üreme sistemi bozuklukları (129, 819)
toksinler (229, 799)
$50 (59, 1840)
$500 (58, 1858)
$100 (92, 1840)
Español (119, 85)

- - - - - - -

Description of the task:
In your response, give all the records again with nothing altered.

Response area:
üreme sistemi bozuklukları (129, 819)
toksinler (229, 799)
$50 (59, 1840)
$500 (58, 1858)
$100 (92, 1840)
Español (119, 85)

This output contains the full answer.